• _Set exercise 1_: In the conference session abstracts, what share of recent SIGCSE Technical Symposium attendees had a U.S. affiliation?
• _Set exercise 2_: Extend the conference session abstracts, picking up after the final sentence.

**** Supplied text

Session 3K: Integrating Computing and Computational Thinking into K-12 STEM Learning

Authors: Shuchi Grover; Kathryn Fisler; Irene Lee; Aman Yadav

Abstract:

Policymakers believe that preparing all students from the earliest grades to high school for a new future of STEM+Computing (STEM+C) integration involves teaching them not only the science and math central to these areas, but also how computational thinking is integral to STEM disciplines. This panel brings together four researchers who focus on research and development of interdisciplinary approaches to the integration of computing within STEM teaching and learning for preK-12 students. They will share the most impactful, practical, and promising approaches to STEM+C integration, their pros and cons, challenges, and key insights to successful STEM+C integration at all grade levels.

Session 3L: Improving Global Participation in the SIGCSE Technical Symposium

Authors: Amber Settle; Brett Becker; Rodrigo Duran; Viraj Kumar; Andrew Luxton-Reilly

Abstract:

SIGCSE is a global organization with members from well over one hundred countries, but attendance at SIGCSE conferences is not always reflective of membership as a whole. Attendance at the SIGCSE Technical Symposium is overwhelmingly from the United States, with more than 92% of all attendees in recent years having a U.S. affiliation.

********
**** Recorded information

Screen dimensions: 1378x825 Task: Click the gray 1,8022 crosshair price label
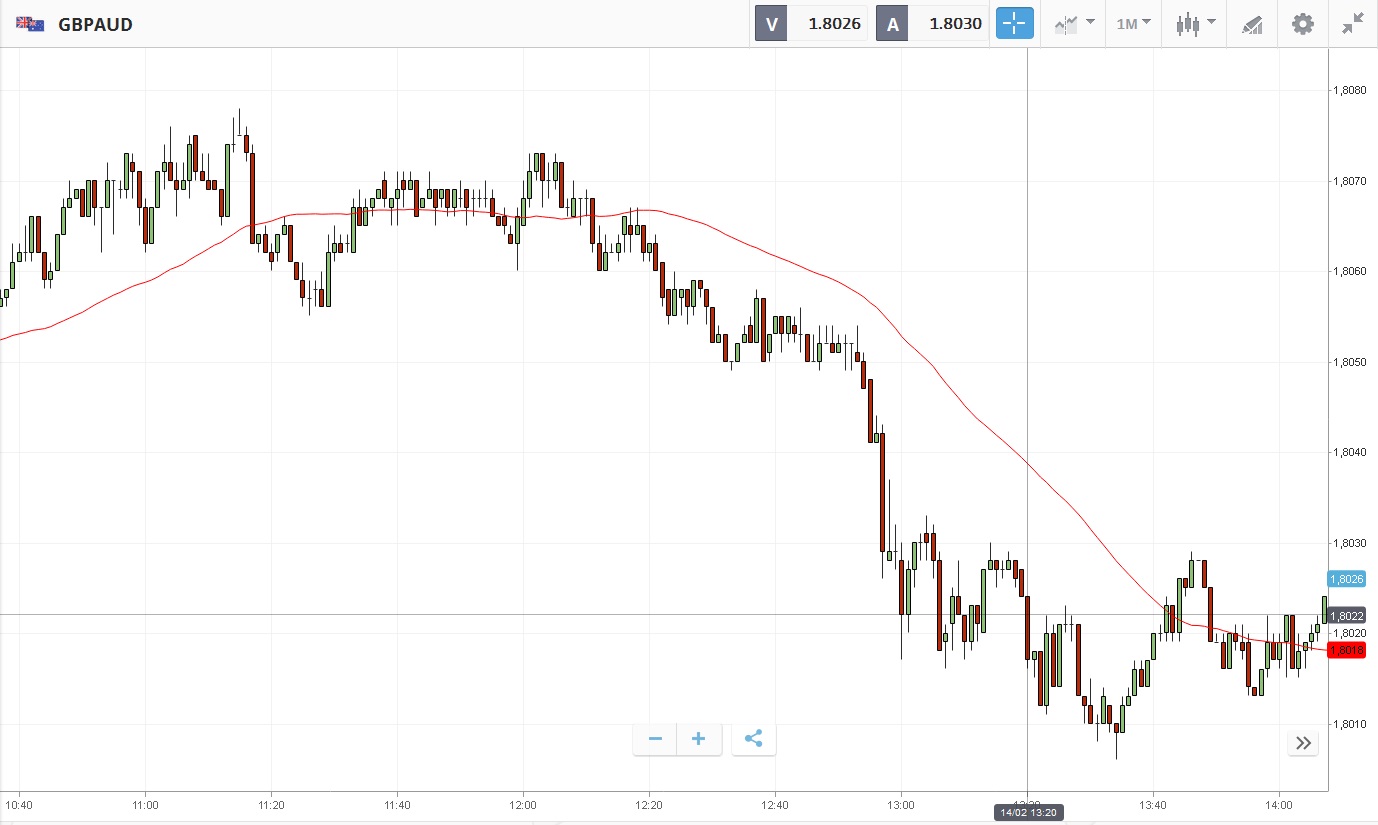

********

• _Written answer 1_: More than 92%.

• _Written answer 2_:
This panel, which includes members of the SIGCSE Board and the Symposium International Committee, will present the state of Symposium participation from outside the U.S. in an effort towards understanding what can be done to expand global participation in the Symposium. The panelists span the range from students to long-time faculty and together have computing education experience from seven countries across six continents. The panel will also solicit views from attendees on barriers to global Symposium participation and ways to improve non-U.S. participation in SIGCSE's flagship conference.

Session 4H: Activities for Building Understanding: How AI4ALL Teaches AI to Diverse High School Students

Authors: Sarah Judd

Abstract:

Aimed at people interested in how to teach artificial intelligence (AI) especially to a diverse audience of high schoolers, attendees of this special session will engage with activities excerpted directly from AI4ALL's Open Learning curriculum. AI4ALL Open Learning makes AI education free and approachable to groups that are otherwise excluded from the tech economy due to socioeconomic status, geographic location, access to resources, race, gender, and other factors. Content is delivered through an online learning management system. It is meant to be used in a blended learning environment, where students have in-person access to peers and facilitators, but can also be used by self-guided learners, who will interact with other learners through forums and other online tools. During this session, attendees will experience some of the activities provided in the curriculum. Attendees will leave with the materials required to run the activities in their own classrooms. Time will be provided for attendees to share how they would adapt the activities for use in their own classrooms and to provide feedback to AI4ALL.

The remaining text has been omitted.